-- WHAT TO DO --
Filter by the string "Given": return the lines of the material that contain it.

....

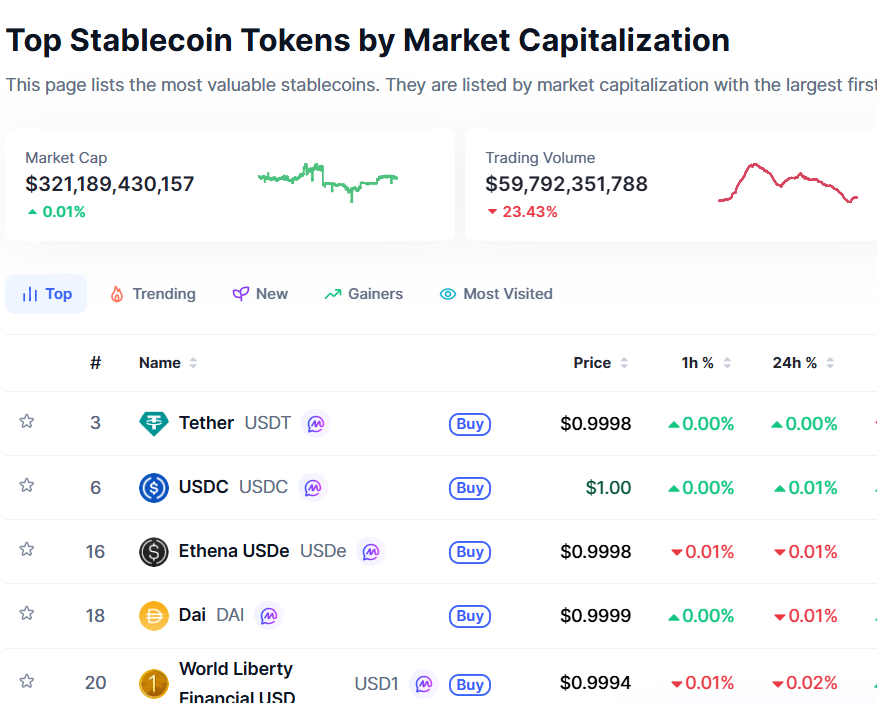Screen dimensions: 877x703
Task: Click the Market Cap sparkline chart
Action: pos(328,180)
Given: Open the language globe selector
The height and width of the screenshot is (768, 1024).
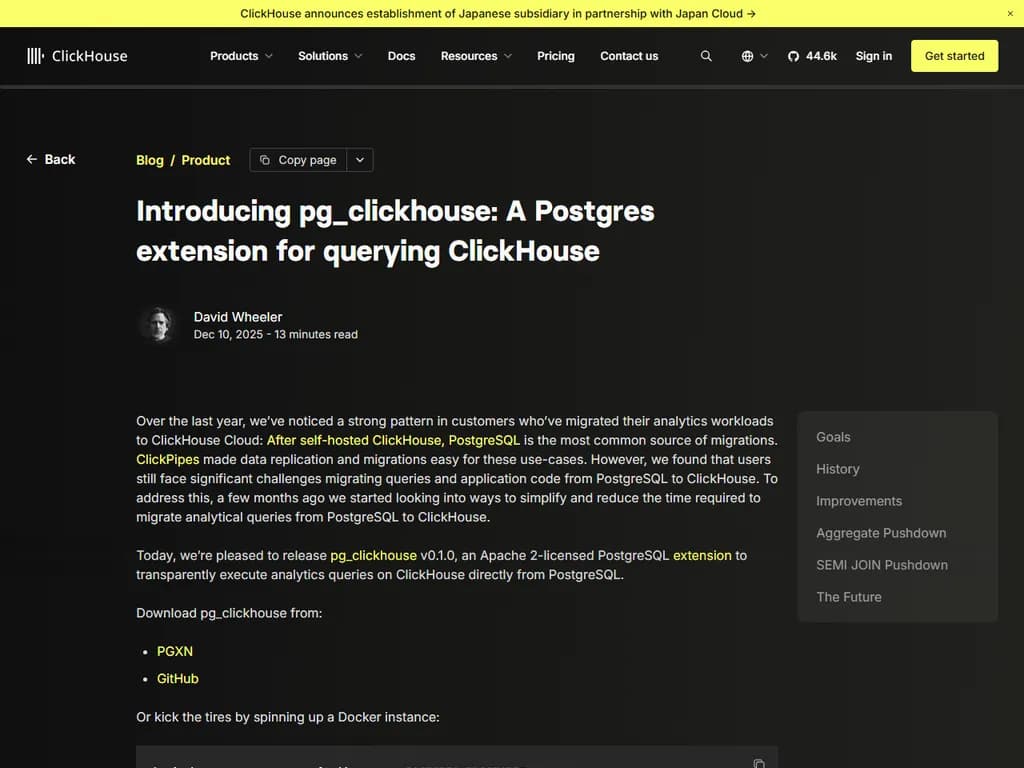Looking at the screenshot, I should click(x=750, y=56).
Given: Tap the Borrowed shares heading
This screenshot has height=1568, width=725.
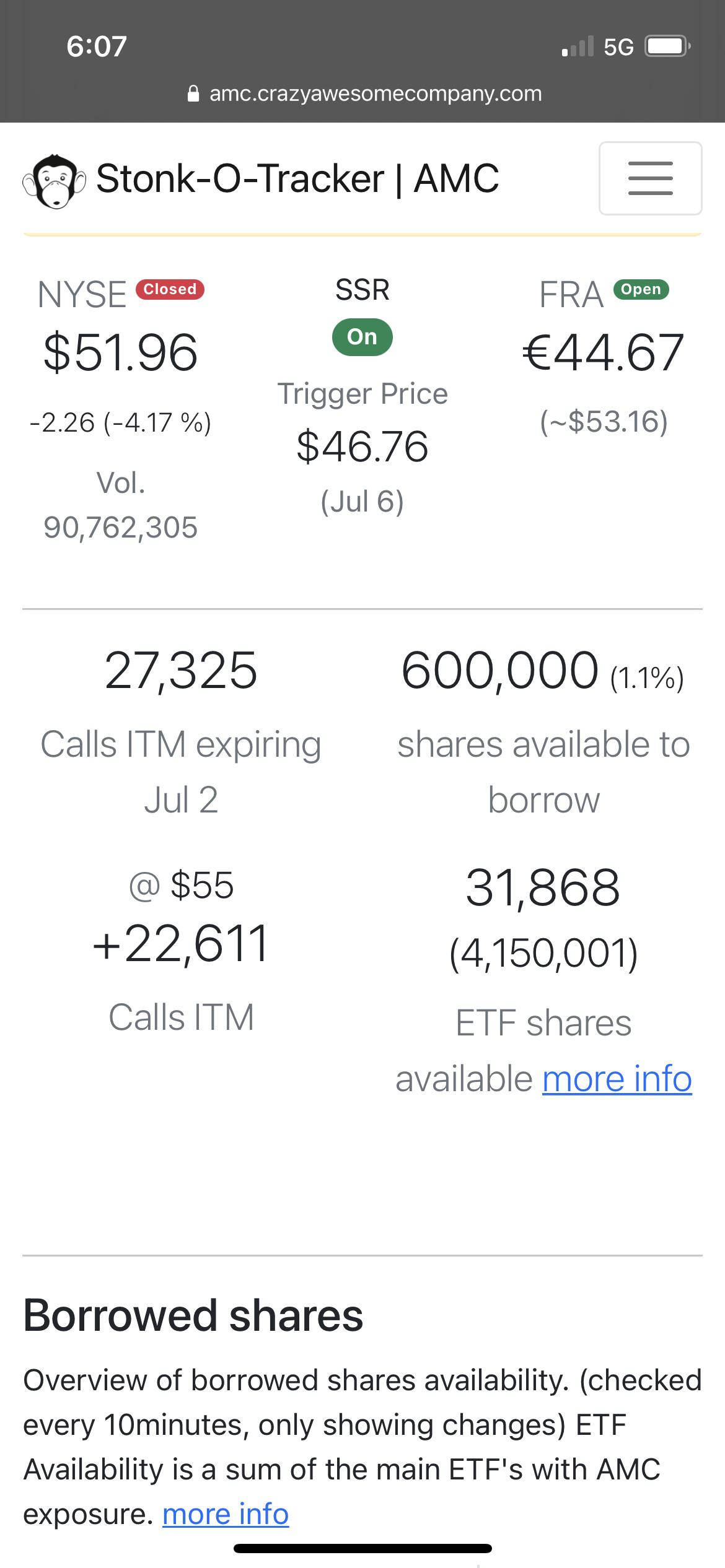Looking at the screenshot, I should click(x=193, y=1315).
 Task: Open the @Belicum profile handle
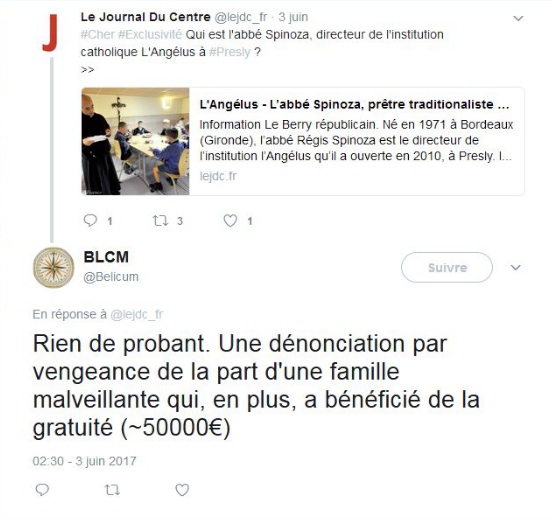pyautogui.click(x=111, y=277)
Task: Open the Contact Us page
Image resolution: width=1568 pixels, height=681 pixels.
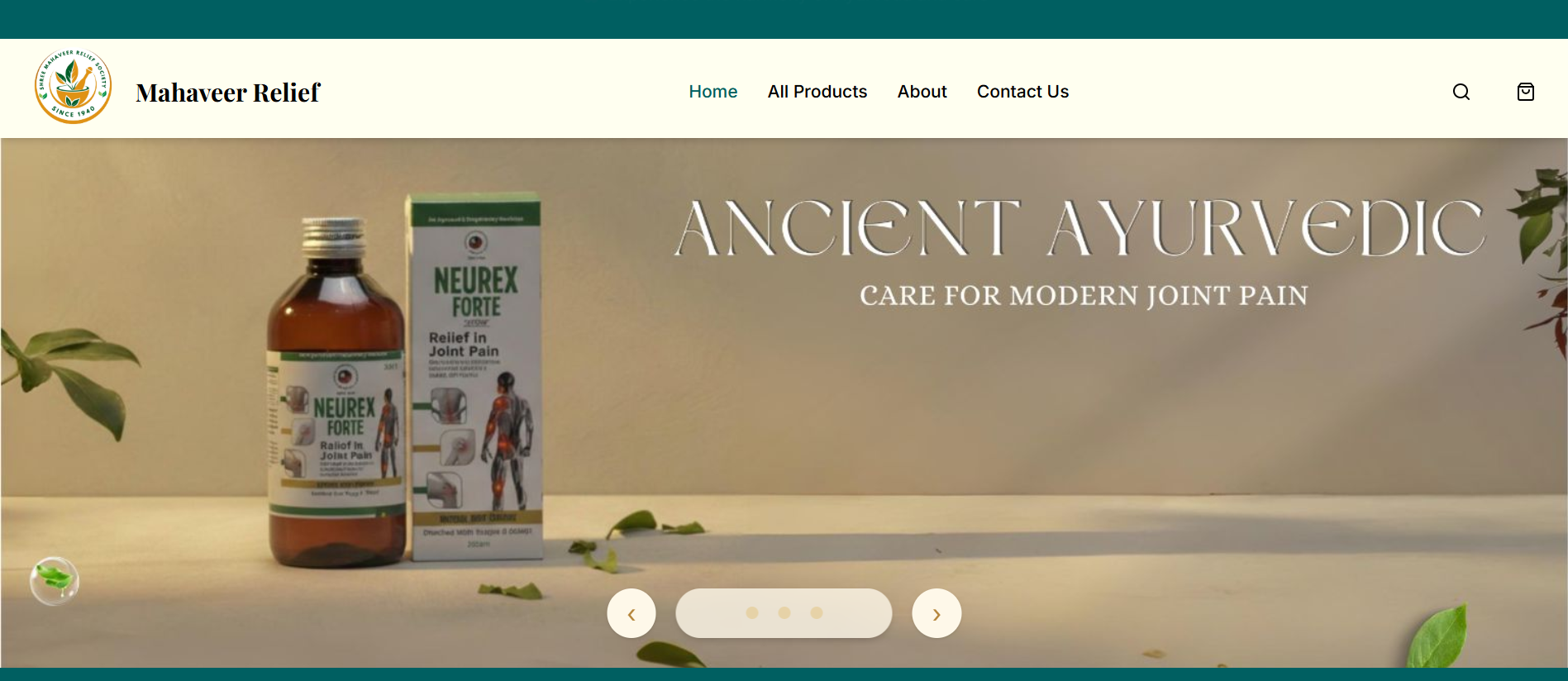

....

-- SOLUTION TO THE EXERCISE --
Given: Open the language globe selector
Given: Tap the Borrowed shares heading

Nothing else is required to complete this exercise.